- _Activity_
Make an exact copy, from the records below, of the lines from the line containing "Image resolution: width=1080" to the line containing "You are a computer-use", both lines included, excluding pictures.

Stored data
# # #

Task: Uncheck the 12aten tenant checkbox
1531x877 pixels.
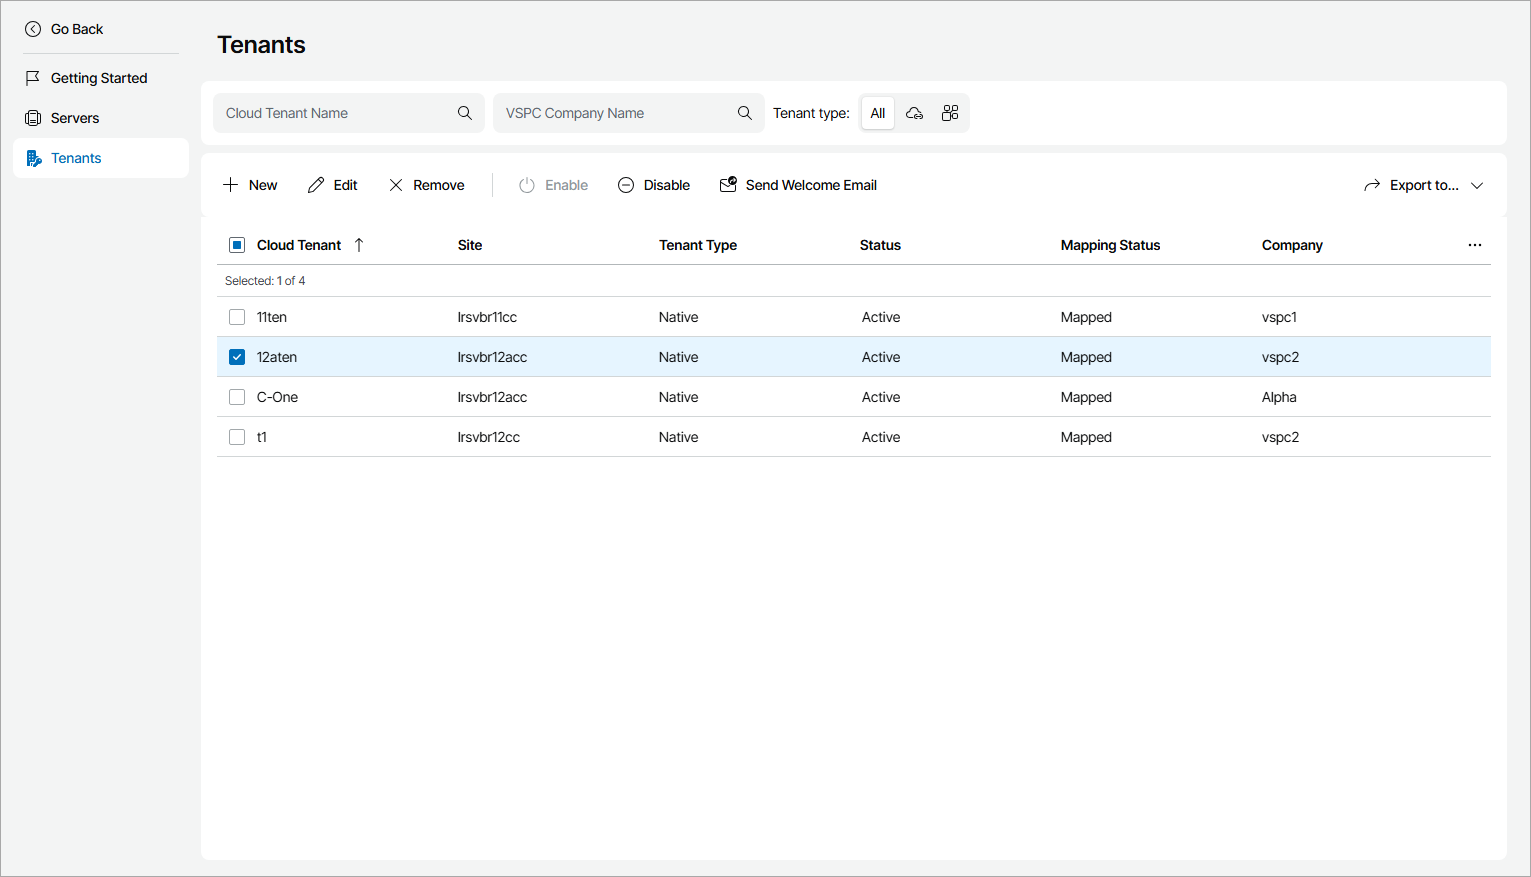Action: (237, 357)
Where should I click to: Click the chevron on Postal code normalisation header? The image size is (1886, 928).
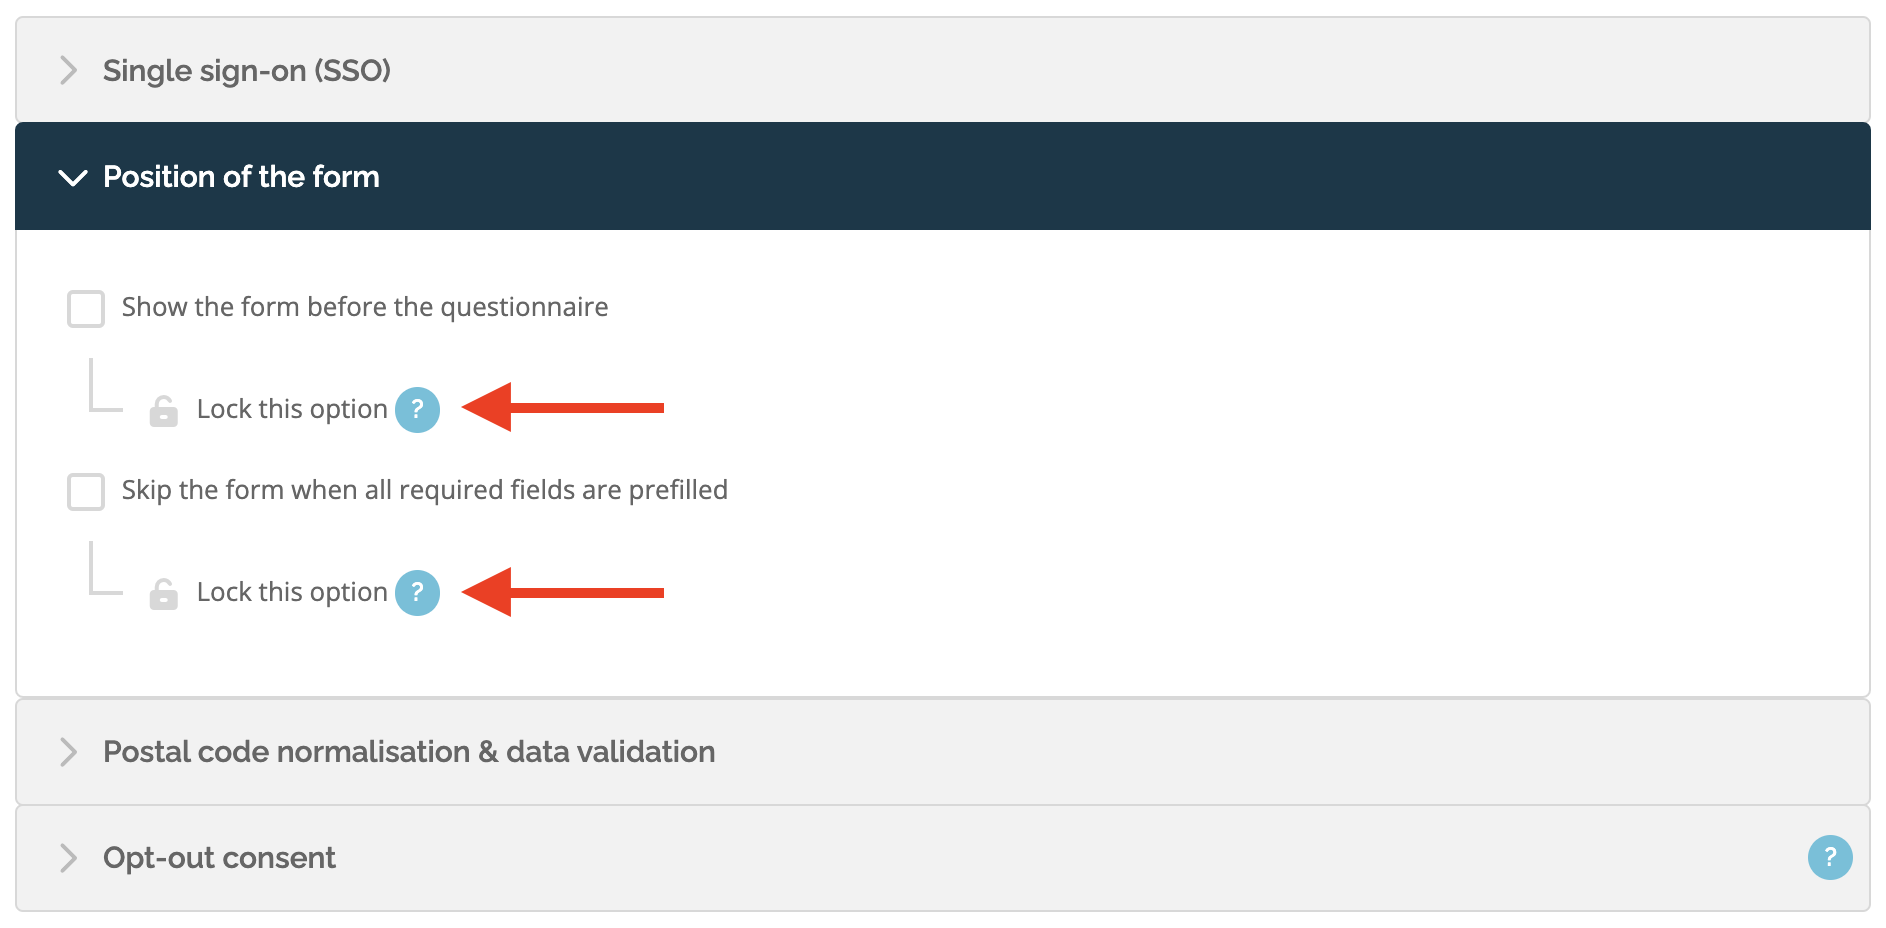69,752
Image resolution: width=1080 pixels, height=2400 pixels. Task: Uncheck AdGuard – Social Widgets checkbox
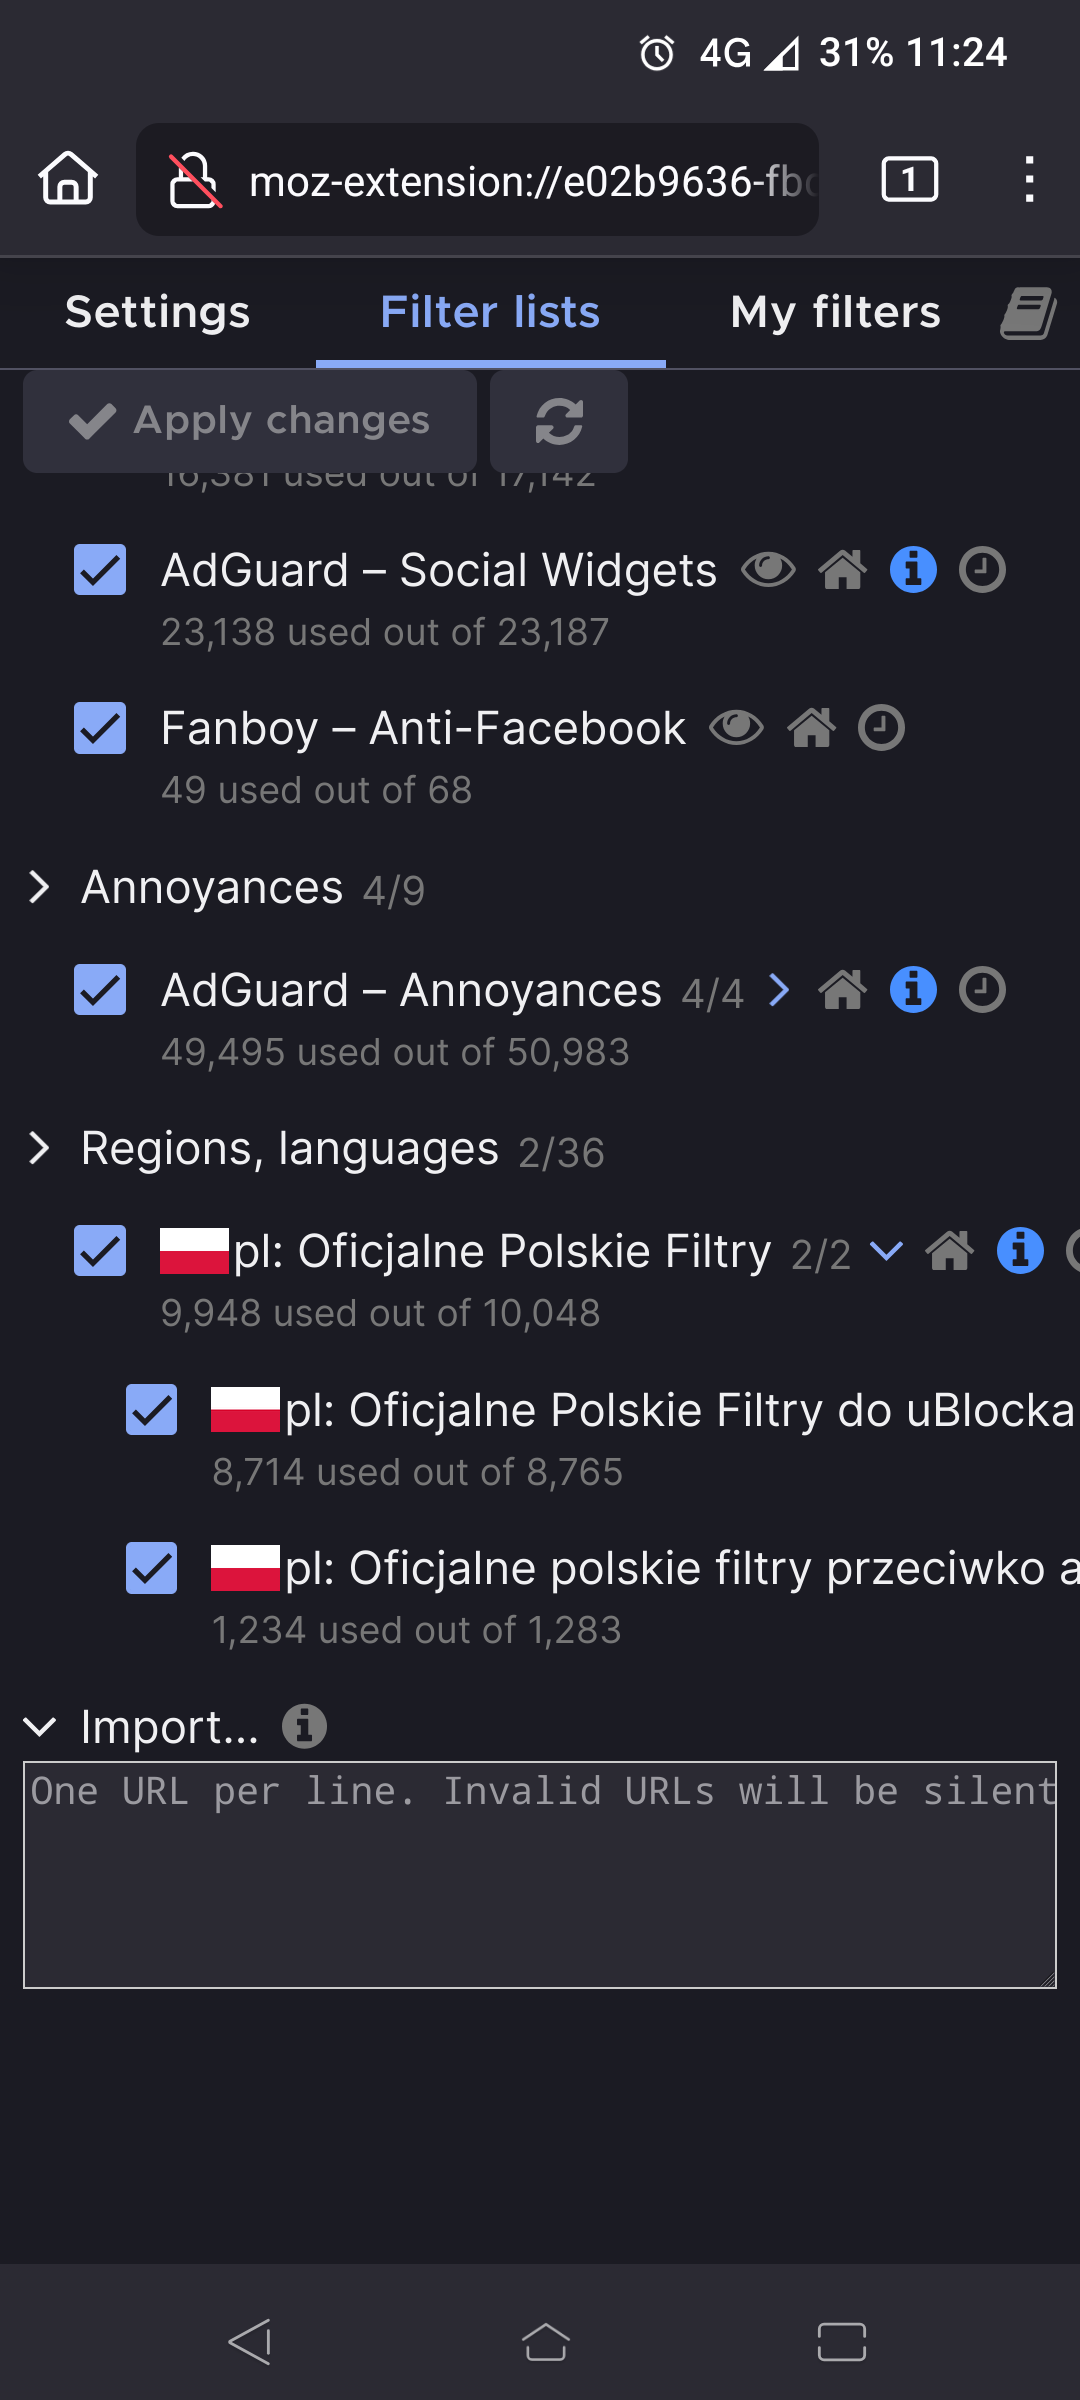tap(100, 570)
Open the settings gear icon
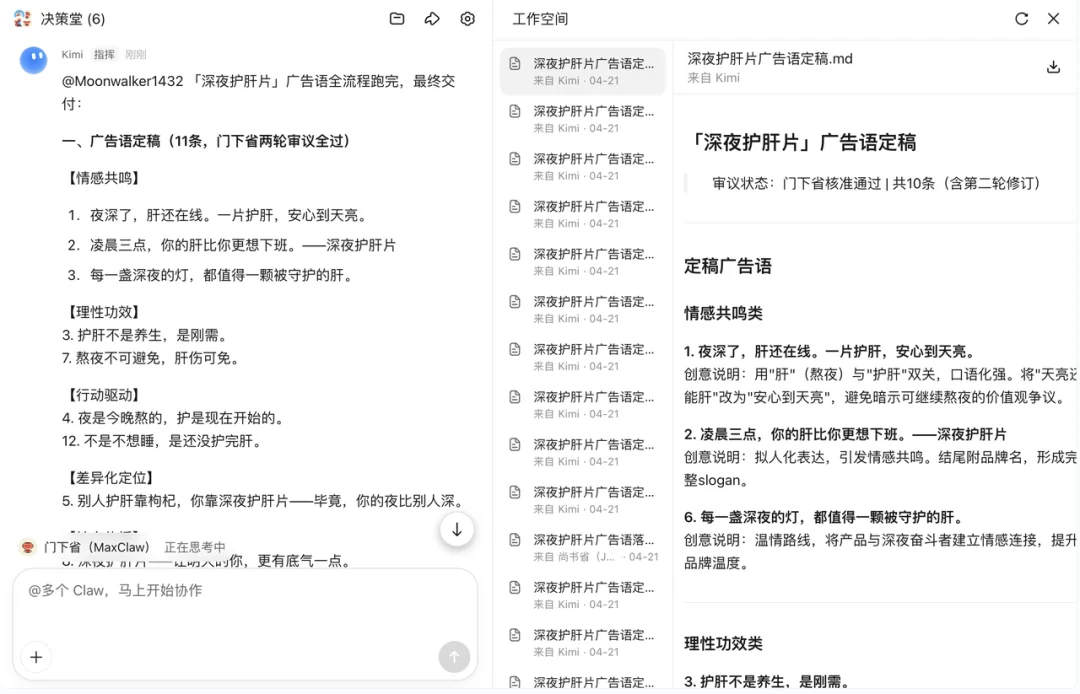 click(x=467, y=18)
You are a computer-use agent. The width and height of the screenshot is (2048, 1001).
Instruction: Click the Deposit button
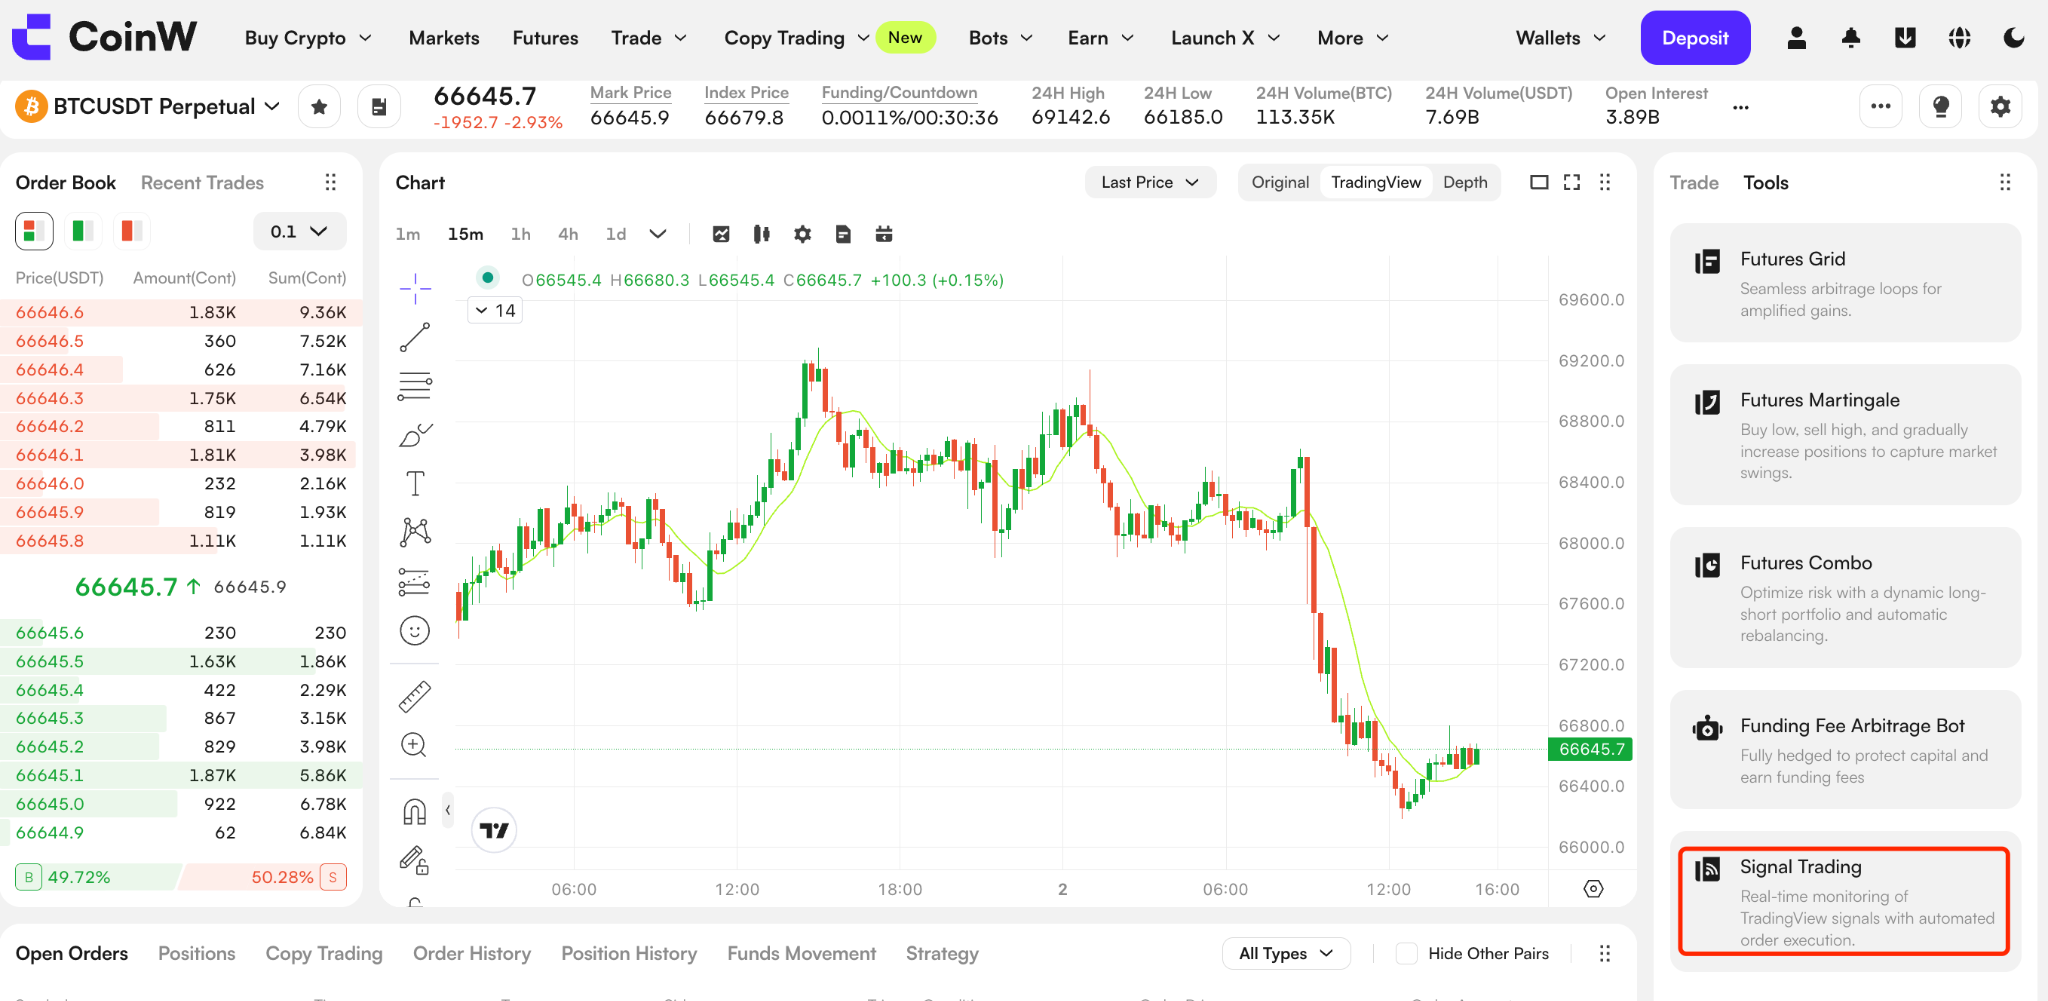click(x=1695, y=38)

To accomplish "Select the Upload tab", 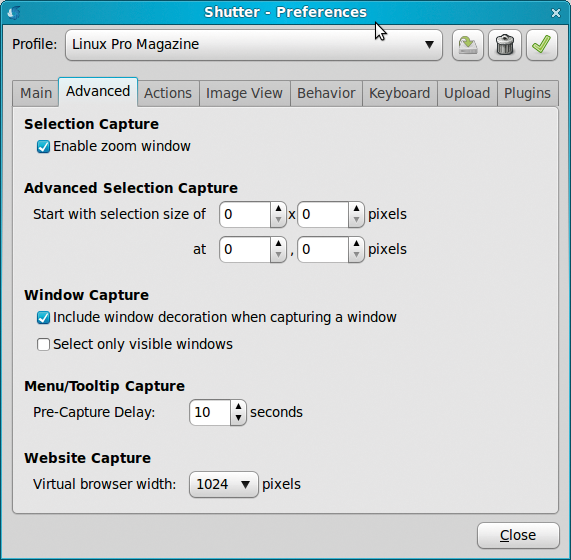I will coord(467,93).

# # #

- _Response for this exercise_
Image resolution: width=1080 pixels, height=2400 pixels. Task: Uncheck AdGuard – Social Widgets checkbox
tap(100, 570)
Open the settings gear icon
 click(x=467, y=18)
You are a computer-use agent. The width and height of the screenshot is (2048, 1001).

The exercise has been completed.